X-rays are a form of electromagnetic radiation that can penetrate clothing, body tissue, and internal organs. An X-ray machine sends this radiation through the body. Some of the radiation emerges on the other side of the body, where it exposes film or is absorbed by a digital detector to create an image. And some of it is absorbed in body tissues. It is the radiation absorbed by the body that contributes to the “radiation dose” a patient gets.

Because of their effectiveness in the early detection and treatment of diseases, and their ready access in doctor’s offices, clinics, and hospitals, X-rays are used more today and on more people than in the past, according to the National Council on Radiation Protection and Measurements.

  • In the early 1980s, medical X-rays made up about 11 percent of all the radiation exposure to the U.S. population. Current estimates attribute nearly 35 percent of all radiation exposure to medical X-rays. (Nuclear medicine procedures, which use radioactive material to create images of the body, account for about 12 percent of radiation exposure, and natural sources of radiation in the environment that we’re exposed to all the time make up approximately 50 percent.)
  • Radiation dose per person from medical X-rays has increased almost 500 percent since 1982.
  • Nearly half of all medical X-ray exposures today come from CT equipment, and radiation doses from CT are higher than other X-ray studies. Source: National Council on Radiation Protection and Measurements

X-ray Risks

The risks of medical X-rays include

  • a small increase in the chance of developing cancer later in life
  • developing cataracts and skin burns following exposure to very high levels of radiation

The small risk of cancer depends on several factors:

  • The lifetime risk of cancer increases as a person undergoes more X-ray exams and the accumulated radiation dose gets higher.
  • The lifetime risk is higher for a person who received X-rays at a younger age than for someone who receives them at an older age.
  • Women are at a somewhat higher lifetime risk than men for developing cancer from radiation after receiving the same exposures at the same ages.

The risk of cataracts and skin burns are mainly associated with repeated or prolonged interventional fluoroscopy procedures. These types of procedures show a continuous X-ray image on a monitor (an X-ray “movie”) to determine, for example, where to remove plaque from coronary arteries.

“The benefits of medical X-rays far outweigh their risks,” says CDR Sean Boyd, U.S. Public Health Service, an engineer and chief of FDA’s Diagnostic Devices Branch. “And everyone involved with medical X-rays can do their part to reduce radiation exposure—whether they’re a consumer or patient, doctor, physicist, radiologist, technologist, manufacturer, or installer.”

Steps for Consumers

Consumers have an important role in reducing radiation risks from medical X-rays. FDA recommends these steps:

Ask your health care professional how an X-ray will help.How will it help find out what’s wrong or determine your treatment? Ask if there are other procedures that might be lower risk but still allow a good assessment or treatment for your medical situation.

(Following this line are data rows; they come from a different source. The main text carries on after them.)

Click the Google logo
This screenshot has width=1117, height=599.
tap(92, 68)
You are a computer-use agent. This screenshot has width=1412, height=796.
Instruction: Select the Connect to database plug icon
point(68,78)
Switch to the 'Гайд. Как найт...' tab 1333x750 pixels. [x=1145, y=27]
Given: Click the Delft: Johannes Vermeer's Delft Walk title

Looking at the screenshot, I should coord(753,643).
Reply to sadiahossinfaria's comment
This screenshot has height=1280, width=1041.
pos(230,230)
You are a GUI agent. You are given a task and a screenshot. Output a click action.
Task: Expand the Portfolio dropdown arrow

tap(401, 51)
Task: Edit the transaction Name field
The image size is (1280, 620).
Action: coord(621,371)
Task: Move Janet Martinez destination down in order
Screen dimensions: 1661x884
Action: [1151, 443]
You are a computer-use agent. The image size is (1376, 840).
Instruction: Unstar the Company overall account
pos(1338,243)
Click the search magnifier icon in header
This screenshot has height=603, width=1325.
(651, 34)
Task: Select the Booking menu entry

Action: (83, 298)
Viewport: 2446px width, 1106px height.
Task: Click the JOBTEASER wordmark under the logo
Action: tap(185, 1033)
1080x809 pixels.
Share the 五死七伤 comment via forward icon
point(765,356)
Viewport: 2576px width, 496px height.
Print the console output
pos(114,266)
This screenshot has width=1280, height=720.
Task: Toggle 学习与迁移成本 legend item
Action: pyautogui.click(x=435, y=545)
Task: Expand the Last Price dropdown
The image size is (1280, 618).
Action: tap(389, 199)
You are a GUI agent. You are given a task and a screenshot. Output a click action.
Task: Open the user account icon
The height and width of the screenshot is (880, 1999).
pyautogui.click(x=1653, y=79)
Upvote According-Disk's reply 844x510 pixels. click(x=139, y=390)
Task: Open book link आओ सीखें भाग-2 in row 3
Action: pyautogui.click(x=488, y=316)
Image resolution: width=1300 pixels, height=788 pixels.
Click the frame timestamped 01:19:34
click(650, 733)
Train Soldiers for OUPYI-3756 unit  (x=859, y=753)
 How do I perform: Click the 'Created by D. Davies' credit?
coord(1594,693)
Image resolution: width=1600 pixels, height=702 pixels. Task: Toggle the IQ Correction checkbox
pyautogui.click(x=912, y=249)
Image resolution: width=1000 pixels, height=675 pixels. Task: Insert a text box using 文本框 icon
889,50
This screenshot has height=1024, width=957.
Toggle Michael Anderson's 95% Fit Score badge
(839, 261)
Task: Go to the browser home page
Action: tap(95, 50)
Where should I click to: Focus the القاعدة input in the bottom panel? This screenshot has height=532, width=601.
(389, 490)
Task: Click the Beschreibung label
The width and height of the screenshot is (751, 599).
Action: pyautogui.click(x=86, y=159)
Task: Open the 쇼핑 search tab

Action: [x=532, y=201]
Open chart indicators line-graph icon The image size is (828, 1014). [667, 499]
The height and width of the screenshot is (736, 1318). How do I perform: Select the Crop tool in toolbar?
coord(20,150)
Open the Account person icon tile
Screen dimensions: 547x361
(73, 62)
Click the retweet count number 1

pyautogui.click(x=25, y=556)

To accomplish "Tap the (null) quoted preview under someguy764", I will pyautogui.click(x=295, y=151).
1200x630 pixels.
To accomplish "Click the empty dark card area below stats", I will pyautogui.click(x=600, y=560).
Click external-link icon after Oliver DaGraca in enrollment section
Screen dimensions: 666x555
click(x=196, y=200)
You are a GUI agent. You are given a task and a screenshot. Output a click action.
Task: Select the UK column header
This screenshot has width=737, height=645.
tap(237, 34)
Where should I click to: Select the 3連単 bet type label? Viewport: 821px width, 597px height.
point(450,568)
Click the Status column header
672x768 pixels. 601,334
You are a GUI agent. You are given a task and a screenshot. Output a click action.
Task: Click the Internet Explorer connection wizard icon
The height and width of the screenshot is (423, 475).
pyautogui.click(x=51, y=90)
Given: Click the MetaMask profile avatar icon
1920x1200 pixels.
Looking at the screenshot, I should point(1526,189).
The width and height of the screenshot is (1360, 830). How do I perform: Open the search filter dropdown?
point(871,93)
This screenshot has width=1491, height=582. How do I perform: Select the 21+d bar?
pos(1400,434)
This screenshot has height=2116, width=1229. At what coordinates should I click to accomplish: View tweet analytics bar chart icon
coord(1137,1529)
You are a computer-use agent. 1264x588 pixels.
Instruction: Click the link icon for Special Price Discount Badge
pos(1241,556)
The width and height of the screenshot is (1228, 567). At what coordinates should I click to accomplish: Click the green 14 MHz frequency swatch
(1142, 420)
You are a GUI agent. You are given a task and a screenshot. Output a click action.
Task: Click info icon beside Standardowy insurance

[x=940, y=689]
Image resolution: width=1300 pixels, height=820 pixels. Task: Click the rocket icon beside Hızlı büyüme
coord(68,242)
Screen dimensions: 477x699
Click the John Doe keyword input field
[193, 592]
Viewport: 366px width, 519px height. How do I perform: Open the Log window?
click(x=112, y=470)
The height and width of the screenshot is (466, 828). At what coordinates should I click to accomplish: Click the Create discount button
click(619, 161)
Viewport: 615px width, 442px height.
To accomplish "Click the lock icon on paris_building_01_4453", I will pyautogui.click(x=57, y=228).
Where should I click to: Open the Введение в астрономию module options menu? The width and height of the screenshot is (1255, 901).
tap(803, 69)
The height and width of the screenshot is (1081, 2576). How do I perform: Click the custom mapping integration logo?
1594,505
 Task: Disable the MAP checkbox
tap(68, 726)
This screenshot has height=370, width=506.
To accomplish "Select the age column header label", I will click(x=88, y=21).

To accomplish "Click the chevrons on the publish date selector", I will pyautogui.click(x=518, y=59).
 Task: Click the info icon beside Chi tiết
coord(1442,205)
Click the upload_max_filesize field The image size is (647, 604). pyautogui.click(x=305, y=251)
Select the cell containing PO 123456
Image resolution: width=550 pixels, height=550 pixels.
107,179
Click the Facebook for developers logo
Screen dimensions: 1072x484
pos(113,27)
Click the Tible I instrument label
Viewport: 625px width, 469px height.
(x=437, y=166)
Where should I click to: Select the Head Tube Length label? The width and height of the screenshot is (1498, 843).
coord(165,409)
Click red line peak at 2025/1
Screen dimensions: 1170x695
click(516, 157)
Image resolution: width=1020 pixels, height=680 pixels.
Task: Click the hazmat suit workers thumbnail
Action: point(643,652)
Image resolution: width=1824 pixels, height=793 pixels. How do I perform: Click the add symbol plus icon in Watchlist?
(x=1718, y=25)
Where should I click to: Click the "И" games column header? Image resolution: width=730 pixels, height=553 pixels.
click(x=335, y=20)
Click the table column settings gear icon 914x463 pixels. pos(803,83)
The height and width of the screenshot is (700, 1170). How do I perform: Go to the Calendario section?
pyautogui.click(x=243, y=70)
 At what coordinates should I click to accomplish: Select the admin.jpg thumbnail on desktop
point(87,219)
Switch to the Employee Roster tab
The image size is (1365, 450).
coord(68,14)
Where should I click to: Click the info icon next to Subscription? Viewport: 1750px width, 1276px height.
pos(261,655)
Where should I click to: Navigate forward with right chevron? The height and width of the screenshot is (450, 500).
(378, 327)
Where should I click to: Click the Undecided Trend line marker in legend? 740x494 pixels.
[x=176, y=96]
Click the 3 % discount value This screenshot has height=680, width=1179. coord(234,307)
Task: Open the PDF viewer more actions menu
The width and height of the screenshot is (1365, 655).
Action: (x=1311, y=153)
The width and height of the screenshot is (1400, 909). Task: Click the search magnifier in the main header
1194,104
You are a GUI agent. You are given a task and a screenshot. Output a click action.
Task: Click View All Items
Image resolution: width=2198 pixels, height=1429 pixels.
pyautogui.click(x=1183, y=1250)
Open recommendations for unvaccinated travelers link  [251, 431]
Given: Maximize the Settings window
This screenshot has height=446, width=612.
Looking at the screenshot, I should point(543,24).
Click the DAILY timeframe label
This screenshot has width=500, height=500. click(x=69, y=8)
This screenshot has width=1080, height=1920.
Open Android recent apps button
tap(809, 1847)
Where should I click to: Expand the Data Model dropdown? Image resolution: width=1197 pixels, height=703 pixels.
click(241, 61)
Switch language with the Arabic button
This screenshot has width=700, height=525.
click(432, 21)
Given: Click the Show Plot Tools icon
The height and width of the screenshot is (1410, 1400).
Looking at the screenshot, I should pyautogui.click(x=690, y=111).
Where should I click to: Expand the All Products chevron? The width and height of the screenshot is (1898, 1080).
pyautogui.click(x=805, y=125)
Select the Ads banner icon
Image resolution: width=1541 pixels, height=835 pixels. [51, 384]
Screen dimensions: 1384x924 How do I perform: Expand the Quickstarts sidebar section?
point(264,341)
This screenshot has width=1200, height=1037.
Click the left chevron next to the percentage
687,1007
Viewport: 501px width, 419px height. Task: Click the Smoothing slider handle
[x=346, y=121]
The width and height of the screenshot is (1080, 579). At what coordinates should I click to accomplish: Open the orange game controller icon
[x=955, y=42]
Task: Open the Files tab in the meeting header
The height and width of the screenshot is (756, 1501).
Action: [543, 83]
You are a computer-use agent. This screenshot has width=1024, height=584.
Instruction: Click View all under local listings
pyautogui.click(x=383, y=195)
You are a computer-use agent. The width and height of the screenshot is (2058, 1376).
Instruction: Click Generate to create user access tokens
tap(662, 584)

Don’t refuse an X-ray. If your health care professional explains why it is medically needed, then don’t refuse an X-ray. The risk of not having a needed X-ray is greater than the small risk from radiation.

Don’t insist on an X-ray. If your health care professional explains there is no need for an X-ray, then don’t demand one.

Tell the X-ray technologist in advance if you are, or might be, pregnant.

Ask if a protective shield can be used. If you or your children are getting an X-ray, ask whether a lead apron or other shield should be used.

Ask your dentist if he/she uses the faster (E or F) speed film for X-rays. It costs about the same as the conventional D speed film and offers similar benefits with a lower radiation dose. Using digital imaging detectors instead of film further reduces radiation dose.